• **OBJETIVOS**
1. Reproduce sin cambios el pasaje del texto sobre la maternidad de la Virgen que comienza en las palabras "Gravedad del pecado" y termina después de "la vida sobrenatural.".
2. Prolonga el texto sobre la maternidad de la Virgen a partir de su última oración.

• **TEXTO PARA LEER**
· · · ·
La Redención realizada por Jesucristo llegó a nosotros a través de la Virgen María.
Redacción (12/01/2024, Gaudium Press) Dada la aguda ignorancia religiosa que reina en nuestros días, no faltan los que piensen que la Iglesia da a Nuestra Señora el título de Madre del género humano simplemente para describir de algún modo los sentimientos afectuosos y protectores que Ella siente hacia los hombres. Puesto que estos sentimientos son propios de las madres, por analogía Nuestra Señora sería también nuestra Madre. Y siendo pobres mendigos con relación a Ella, en su generosidad nos protege como si fuéramos sus hijos.
Gravedad del pecado original
La realidad, sin embargo, es muy diferente. No somos hijos de la Virgen simplemente por una adopción afectiva. Ella no es nuestra Madre sólo en el terreno ficticio o en el orden sentimental, sino con toda objetividad en el orden verídico de la vida sobrenatural.
· · · ·
• **MATERIAL RECOPILADO**
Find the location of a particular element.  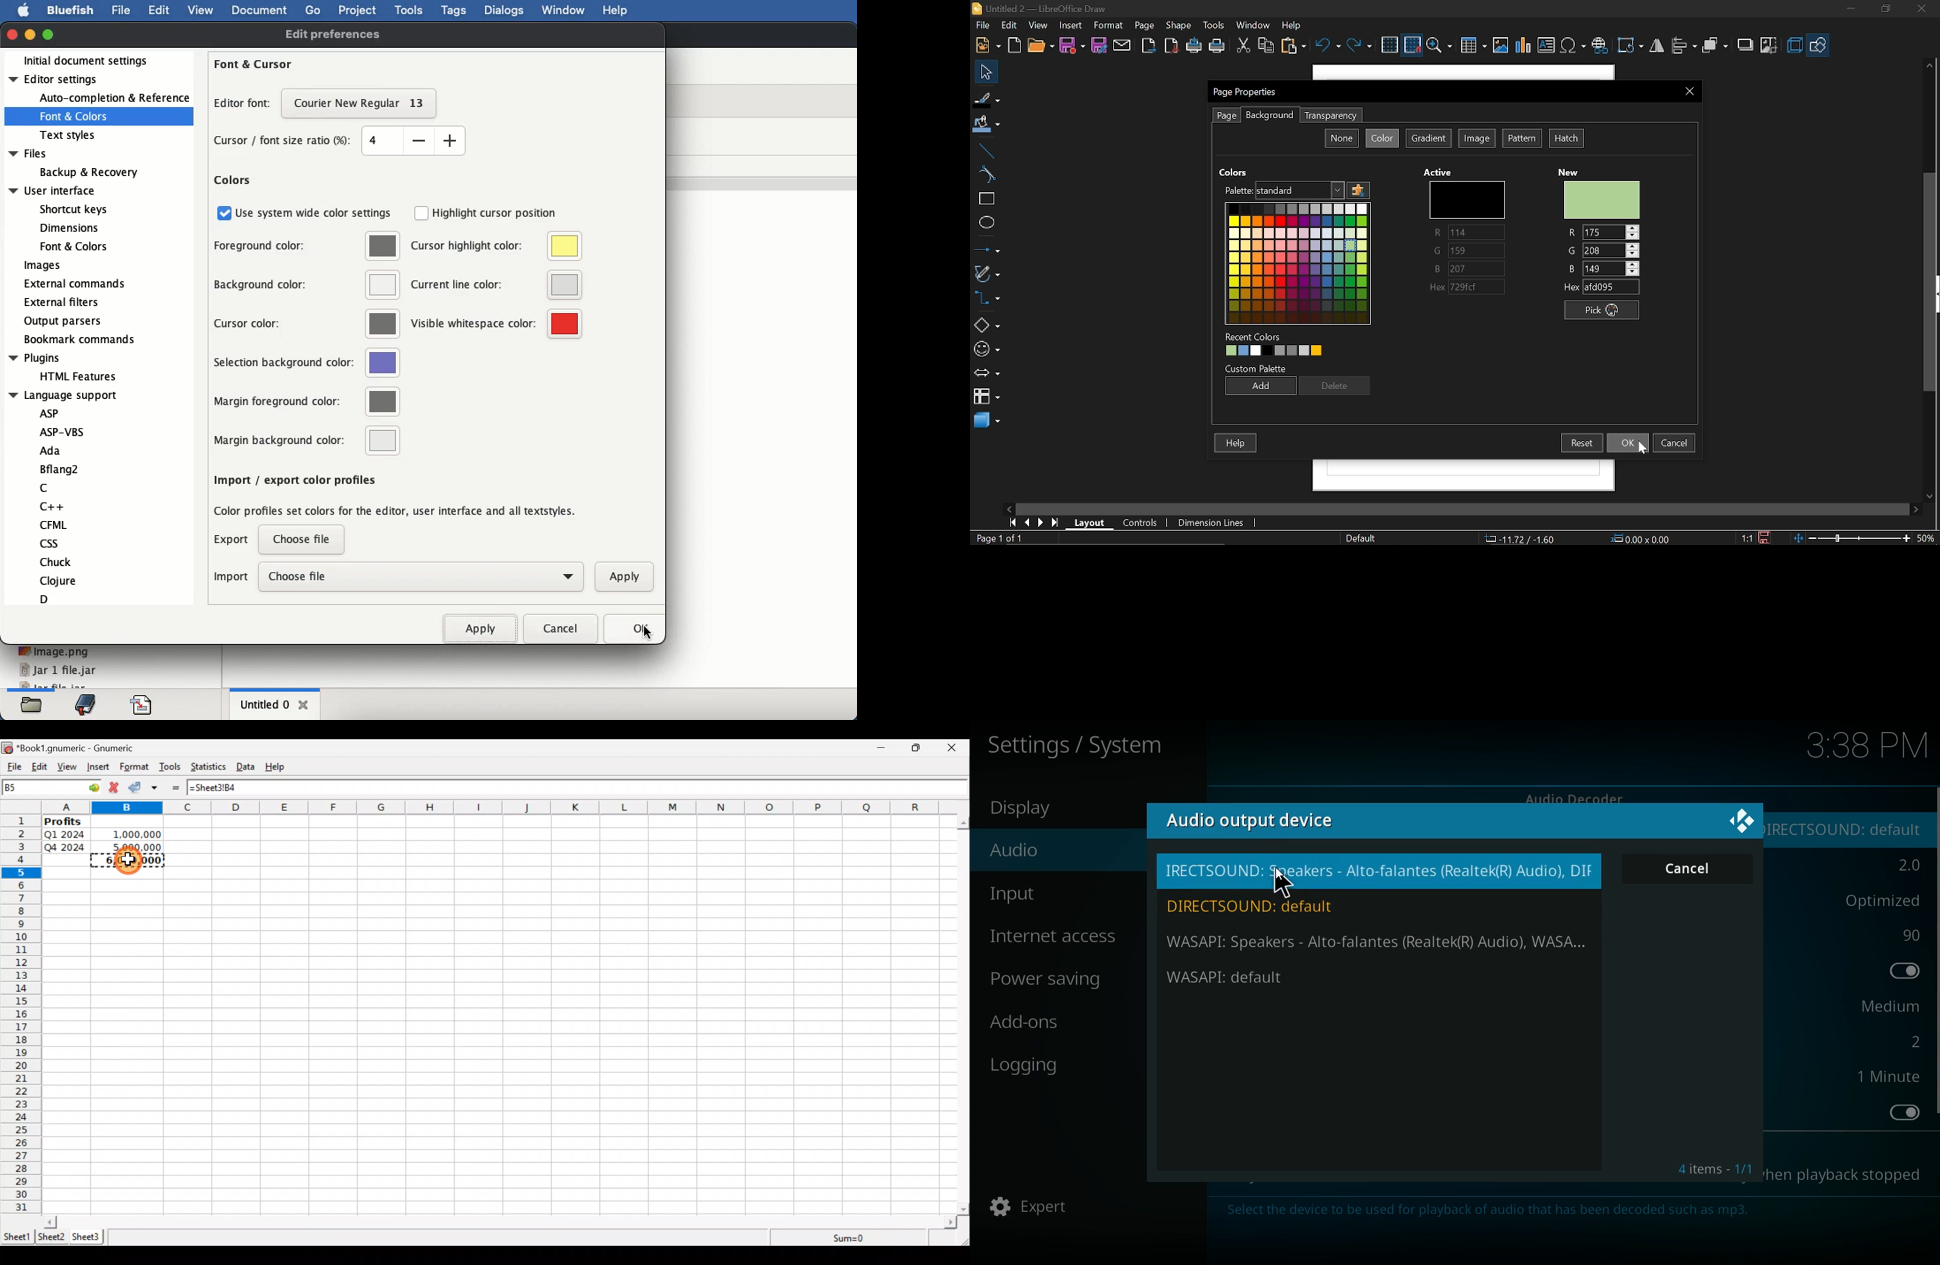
· · · ·
• **RESULTADOS POR TAREA**
1.
Gravedad del pecado original
La realidad, sin embargo, es muy diferente. No somos hijos de la Virgen simplemente por una adopción afectiva. Ella no es nuestra Madre sólo en el terreno ficticio o en el orden sentimental, sino con toda objetividad en el orden verídico de la vida sobrenatural.

2.
Antes del pecado original, nuestros primeros padres, que vivían en el Paraíso, fueron creados por Dios para la gloria celestial, que podían alcanzar cruzando los umbrales de esta vida en un tránsito que no tendría el dolor sombrío de la muerte, sino el esplendor de una glorificación.
Sin embargo, el pecado original, al romper la amistad con Dios en la que vivía la humanidad, cerró la puerta del cielo a los hombres y obstruyó el libre curso de la gracia de Dios hacia ellos. En otras palabras, con el castigo del pecado original, los hombres perdieron todo derecho al cielo y a la vida sobrenatural de la gracia.
Aunque no fue extinguida, es decir, no perdió la vida terrenal, la raza humana perdió, eso sí, el derecho a la vida sobrenatural. Y sólo podría recobrar esa vida presentando a la justicia divina una expiación proporcionada a la enormidad de su pecado.
No es apropiado discutir aquí la naturaleza de este pecado. Es indudable que todos los teólogos, sin excepción, afirman que el pecado de Adán no tiene nada en común con el pecado de impureza, contrariamente a una versión muy difundida en el pueblo. Pero la narración bíblica muestra claramente los refinamientos de rebeldía que agravaron considerablemente el delito de nuestro primer padre.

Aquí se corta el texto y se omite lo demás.